Jan. 31, 2011 -- Severely obese patients who have gastric bypass surgery can expect obesity-related heart abnormalities to stabilize or partially reverse, new research suggests.
''The cardiac size and function were restored toward normal in the people who got the gastric bypass surgery," says researcher Sheldon Litwin, MD, chief of cardiology at the Medical College of Georgia.
''We hypothesized that it would have this effect, but it is nice to prove it," says researcher Sheldon Litwin, MD, chief of cardiology at the Medical College of Georgia.
"We think this study suggests that the large amount of weight loss associated with gastric bypass surgery may lower their cardiovascular risks long-term," Litwin says.
The study results support the use of bariatric surgery to prevent cardiovascular complications, according to Litwin.

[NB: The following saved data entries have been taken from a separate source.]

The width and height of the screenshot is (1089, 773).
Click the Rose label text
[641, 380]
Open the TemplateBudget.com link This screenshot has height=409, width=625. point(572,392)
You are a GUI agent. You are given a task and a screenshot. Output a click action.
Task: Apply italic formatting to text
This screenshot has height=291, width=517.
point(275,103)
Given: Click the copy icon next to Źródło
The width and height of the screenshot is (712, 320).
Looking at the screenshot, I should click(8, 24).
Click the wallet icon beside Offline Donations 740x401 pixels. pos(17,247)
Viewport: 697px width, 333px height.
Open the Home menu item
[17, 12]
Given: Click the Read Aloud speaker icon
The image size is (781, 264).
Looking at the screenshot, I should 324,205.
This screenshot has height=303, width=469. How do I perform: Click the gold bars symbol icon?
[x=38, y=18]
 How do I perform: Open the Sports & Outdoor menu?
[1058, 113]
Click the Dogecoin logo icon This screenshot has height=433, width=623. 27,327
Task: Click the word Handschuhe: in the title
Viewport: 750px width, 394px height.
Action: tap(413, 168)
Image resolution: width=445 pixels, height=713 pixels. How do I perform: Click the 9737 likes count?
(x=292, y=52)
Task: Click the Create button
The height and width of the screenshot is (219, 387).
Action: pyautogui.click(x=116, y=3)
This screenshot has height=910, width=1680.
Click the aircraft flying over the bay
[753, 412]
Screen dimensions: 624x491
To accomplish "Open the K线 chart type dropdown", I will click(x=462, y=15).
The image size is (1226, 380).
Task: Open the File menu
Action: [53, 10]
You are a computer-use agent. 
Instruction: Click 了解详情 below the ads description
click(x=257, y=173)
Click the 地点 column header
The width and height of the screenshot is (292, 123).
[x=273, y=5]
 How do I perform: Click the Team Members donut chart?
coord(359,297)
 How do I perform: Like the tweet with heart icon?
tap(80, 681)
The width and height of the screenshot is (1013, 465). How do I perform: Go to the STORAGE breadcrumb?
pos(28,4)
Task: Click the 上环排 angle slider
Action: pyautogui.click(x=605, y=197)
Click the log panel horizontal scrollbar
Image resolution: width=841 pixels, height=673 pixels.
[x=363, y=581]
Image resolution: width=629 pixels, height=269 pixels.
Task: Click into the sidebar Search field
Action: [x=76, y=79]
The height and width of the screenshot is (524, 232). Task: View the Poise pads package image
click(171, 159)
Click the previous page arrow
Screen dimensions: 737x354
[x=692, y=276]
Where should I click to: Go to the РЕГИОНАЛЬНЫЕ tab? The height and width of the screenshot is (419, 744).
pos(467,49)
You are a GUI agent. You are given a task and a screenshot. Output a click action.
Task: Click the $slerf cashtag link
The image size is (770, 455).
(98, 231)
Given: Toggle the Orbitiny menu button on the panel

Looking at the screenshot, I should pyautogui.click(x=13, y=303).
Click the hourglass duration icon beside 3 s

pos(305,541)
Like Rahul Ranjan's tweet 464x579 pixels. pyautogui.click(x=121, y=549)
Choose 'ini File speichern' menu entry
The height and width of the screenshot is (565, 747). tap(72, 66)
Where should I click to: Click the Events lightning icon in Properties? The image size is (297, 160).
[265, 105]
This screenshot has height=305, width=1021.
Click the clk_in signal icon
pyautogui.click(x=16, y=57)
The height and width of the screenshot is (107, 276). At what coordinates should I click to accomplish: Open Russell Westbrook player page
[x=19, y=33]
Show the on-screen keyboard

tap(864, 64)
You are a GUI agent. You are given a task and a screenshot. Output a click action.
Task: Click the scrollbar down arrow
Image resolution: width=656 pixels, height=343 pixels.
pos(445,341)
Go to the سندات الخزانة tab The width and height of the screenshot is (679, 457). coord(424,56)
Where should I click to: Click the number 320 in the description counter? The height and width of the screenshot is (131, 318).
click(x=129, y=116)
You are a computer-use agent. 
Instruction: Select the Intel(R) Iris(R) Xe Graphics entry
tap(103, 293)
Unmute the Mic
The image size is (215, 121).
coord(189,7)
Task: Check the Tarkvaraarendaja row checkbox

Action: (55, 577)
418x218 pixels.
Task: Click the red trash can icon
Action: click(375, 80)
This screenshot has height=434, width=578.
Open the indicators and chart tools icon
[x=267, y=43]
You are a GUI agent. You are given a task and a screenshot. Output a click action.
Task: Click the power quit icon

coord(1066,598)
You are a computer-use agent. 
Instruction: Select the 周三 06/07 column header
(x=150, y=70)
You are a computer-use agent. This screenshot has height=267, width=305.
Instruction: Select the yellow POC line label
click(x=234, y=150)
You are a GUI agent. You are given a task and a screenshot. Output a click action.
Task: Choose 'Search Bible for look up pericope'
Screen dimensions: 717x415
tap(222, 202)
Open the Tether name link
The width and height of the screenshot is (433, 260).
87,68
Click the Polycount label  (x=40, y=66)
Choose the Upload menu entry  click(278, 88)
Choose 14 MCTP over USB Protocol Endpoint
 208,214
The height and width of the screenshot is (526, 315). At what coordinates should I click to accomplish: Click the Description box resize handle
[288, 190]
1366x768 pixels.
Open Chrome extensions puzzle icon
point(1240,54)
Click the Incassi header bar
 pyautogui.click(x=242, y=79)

The findings are similar to previous studies, he says, but his study included more people and a longer follow-up than other studies. The new study also compares those who had the surgery with those who did not, finding the surgery patients fared better in terms of not only weight loss but heart functioning.
The study is published in the Journal of the American College of Cardiology.
Severely obese people experience what is called adverse ''cardiac remodeling," Litwin says. The left atrium and the left ventricle commonly get bigger. The left atrium receives oxygen-rich blood from the lungs and pumps it down into the left ventricle, which pumps it out to the body.
When the left ventricle gets too thick and too big, it can affect people's ability to exercise, Litwin tells WebMD. The enlargement of the left atrium boosts the risk of an abnormal heart rhythm, atrial fibrillation, in turn increasing the risk of stroke, he says.
These cardiac changes also increase the risk of heart failure and death.
In the study, the 423 patients who had the surgery were on average age 42; the 733 who didn't have surgery were on average age 46.
All patients in the surgery group had the Roux-en-Y procedure. In this surgery, the stomach is made smaller by creating a small pouch at the top of the stomach using surgical staples or a plastic band, and then the stomach is connected to the middle part of the small intestine, bypassing some of the small intestine.
As a result, the patient eats less and absorbs less food.
At the study's start and end, the researchers measured height, weight, heart rate, blood pressure, blood glucose, cholesterol, and other factors. The researchers performed echocardiography, the use of ultrasound to study the heart's motions and structure, on most of the patients at the study's start and two years later.